ACTION ITEM | Copy out the data below. Keep every word as it is.

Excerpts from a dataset
+--

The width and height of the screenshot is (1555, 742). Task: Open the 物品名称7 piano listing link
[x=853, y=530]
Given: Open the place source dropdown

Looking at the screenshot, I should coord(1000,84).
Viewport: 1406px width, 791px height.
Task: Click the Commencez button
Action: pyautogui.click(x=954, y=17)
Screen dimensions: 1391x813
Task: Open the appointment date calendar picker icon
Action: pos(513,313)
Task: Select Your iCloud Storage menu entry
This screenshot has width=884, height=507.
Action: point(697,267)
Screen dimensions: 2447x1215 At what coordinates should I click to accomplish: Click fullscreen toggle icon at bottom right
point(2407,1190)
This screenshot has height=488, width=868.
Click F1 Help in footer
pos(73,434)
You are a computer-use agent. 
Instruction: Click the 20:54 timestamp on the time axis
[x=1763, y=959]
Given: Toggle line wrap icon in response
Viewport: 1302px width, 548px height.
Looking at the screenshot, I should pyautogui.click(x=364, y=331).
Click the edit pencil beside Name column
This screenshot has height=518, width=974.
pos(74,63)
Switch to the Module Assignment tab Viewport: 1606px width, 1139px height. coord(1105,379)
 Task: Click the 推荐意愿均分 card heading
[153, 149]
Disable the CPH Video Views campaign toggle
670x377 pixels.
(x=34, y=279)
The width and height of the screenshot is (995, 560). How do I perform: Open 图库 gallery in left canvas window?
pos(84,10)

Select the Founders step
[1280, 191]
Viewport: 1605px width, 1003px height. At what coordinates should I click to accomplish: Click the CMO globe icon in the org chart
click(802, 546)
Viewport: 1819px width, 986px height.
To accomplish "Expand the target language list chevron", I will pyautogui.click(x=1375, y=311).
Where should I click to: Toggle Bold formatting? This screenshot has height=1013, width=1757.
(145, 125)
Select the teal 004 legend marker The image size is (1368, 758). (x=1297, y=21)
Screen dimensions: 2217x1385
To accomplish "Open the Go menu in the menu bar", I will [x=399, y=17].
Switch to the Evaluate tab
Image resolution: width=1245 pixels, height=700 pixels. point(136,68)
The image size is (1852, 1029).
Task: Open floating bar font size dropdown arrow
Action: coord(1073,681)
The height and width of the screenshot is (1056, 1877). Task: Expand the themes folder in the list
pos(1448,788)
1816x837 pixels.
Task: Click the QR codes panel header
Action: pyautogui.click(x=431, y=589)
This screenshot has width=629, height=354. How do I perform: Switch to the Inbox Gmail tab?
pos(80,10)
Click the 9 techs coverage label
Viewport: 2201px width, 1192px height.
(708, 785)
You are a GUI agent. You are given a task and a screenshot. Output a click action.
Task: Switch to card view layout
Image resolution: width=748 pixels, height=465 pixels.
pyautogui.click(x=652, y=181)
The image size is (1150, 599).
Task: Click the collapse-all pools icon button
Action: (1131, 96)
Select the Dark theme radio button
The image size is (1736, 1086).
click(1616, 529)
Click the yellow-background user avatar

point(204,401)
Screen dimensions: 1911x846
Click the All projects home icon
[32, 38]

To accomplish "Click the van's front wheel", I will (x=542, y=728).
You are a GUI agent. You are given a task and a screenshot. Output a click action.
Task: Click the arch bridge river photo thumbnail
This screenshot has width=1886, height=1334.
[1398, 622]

+--

SOLUTION TO THIS TASK |
The width and height of the screenshot is (1555, 742). Task: Open the 物品名称7 piano listing link
[x=853, y=530]
Given: Open the place source dropdown

Looking at the screenshot, I should coord(1000,84).
Viewport: 1406px width, 791px height.
Task: Click the Commencez button
Action: pyautogui.click(x=954, y=17)
Screen dimensions: 1391x813
Task: Open the appointment date calendar picker icon
Action: pos(513,313)
Task: Select Your iCloud Storage menu entry
This screenshot has width=884, height=507.
Action: point(697,267)
Screen dimensions: 2447x1215 At what coordinates should I click to accomplish: Click fullscreen toggle icon at bottom right
point(2407,1190)
This screenshot has height=488, width=868.
Click F1 Help in footer
pos(73,434)
You are a computer-use agent. 
Instruction: Click the 20:54 timestamp on the time axis
[x=1763, y=959]
Given: Toggle line wrap icon in response
Viewport: 1302px width, 548px height.
Looking at the screenshot, I should pyautogui.click(x=364, y=331).
Click the edit pencil beside Name column
This screenshot has height=518, width=974.
pos(74,63)
Switch to the Module Assignment tab Viewport: 1606px width, 1139px height. coord(1105,379)
 Task: Click the 推荐意愿均分 card heading
[153, 149]
Disable the CPH Video Views campaign toggle
670x377 pixels.
(x=34, y=279)
The width and height of the screenshot is (995, 560). How do I perform: Open 图库 gallery in left canvas window?
pos(84,10)

Select the Founders step
[1280, 191]
Viewport: 1605px width, 1003px height. At what coordinates should I click to accomplish: Click the CMO globe icon in the org chart
click(802, 546)
Viewport: 1819px width, 986px height.
To accomplish "Expand the target language list chevron", I will pyautogui.click(x=1375, y=311).
Where should I click to: Toggle Bold formatting? This screenshot has height=1013, width=1757.
(145, 125)
Select the teal 004 legend marker The image size is (1368, 758). (x=1297, y=21)
Screen dimensions: 2217x1385
To accomplish "Open the Go menu in the menu bar", I will [x=399, y=17].
Switch to the Evaluate tab
Image resolution: width=1245 pixels, height=700 pixels. point(136,68)
The image size is (1852, 1029).
Task: Open floating bar font size dropdown arrow
Action: coord(1073,681)
The height and width of the screenshot is (1056, 1877). Task: Expand the themes folder in the list
pos(1448,788)
1816x837 pixels.
Task: Click the QR codes panel header
Action: pyautogui.click(x=431, y=589)
This screenshot has width=629, height=354. How do I perform: Switch to the Inbox Gmail tab?
pos(80,10)
Click the 9 techs coverage label
Viewport: 2201px width, 1192px height.
(708, 785)
You are a GUI agent. You are given a task and a screenshot. Output a click action.
Task: Switch to card view layout
Image resolution: width=748 pixels, height=465 pixels.
pyautogui.click(x=652, y=181)
The image size is (1150, 599).
Task: Click the collapse-all pools icon button
Action: (1131, 96)
Select the Dark theme radio button
The image size is (1736, 1086).
click(1616, 529)
Click the yellow-background user avatar

point(204,401)
Screen dimensions: 1911x846
Click the All projects home icon
[32, 38]

To accomplish "Click the van's front wheel", I will (x=542, y=728).
You are a GUI agent. You are given a task and a screenshot. Output a click action.
Task: Click the arch bridge river photo thumbnail
This screenshot has width=1886, height=1334.
[1398, 622]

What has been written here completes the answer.